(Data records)
=== Section Start ===

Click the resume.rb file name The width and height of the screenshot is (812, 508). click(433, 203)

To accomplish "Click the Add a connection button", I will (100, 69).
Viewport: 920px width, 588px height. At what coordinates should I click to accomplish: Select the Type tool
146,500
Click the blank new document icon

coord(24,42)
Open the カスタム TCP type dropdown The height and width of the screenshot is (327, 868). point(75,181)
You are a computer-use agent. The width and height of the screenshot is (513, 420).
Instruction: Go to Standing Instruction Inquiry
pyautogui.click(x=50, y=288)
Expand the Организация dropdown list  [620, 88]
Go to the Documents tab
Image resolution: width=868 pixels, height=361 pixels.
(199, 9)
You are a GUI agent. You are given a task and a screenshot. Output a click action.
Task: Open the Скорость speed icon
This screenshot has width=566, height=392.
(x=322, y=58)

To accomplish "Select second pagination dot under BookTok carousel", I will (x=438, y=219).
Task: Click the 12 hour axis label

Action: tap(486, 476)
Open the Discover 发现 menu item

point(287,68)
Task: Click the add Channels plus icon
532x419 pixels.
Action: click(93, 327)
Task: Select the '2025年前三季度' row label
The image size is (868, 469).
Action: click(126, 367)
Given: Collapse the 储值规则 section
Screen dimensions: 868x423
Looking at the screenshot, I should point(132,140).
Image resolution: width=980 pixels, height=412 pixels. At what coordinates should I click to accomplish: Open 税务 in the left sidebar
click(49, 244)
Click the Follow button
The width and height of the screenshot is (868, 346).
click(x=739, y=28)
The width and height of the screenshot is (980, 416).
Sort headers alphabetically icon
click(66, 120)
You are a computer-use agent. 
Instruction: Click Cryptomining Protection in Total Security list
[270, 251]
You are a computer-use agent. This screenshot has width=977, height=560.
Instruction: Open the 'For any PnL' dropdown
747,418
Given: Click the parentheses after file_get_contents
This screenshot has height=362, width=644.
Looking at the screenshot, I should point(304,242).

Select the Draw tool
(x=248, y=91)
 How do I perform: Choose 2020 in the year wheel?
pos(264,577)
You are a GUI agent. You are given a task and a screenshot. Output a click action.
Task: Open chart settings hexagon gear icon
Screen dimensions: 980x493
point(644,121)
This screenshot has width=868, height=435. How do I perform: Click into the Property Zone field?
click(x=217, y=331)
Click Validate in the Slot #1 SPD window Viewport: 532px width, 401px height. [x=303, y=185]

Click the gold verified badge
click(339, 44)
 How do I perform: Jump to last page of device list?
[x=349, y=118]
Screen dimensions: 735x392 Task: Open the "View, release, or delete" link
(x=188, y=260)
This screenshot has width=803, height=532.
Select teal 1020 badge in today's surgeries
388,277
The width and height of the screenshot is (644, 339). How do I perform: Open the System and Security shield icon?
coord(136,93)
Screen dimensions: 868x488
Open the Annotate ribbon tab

=== Section End ===

:: Task item ::
Copy every line of the entries above in which "agent" occurs.

:: Reply to the task ::
You are a computer-use agent. The width and height of the screenshot is (513, 420).
You are a GUI agent. You are given a task and a screenshot. Output a click action.
You are a computer-use agent. 
You are a computer-use agent. This screenshot has width=977, height=560.
You are a GUI agent. You are given a task and a screenshot. Output a click action.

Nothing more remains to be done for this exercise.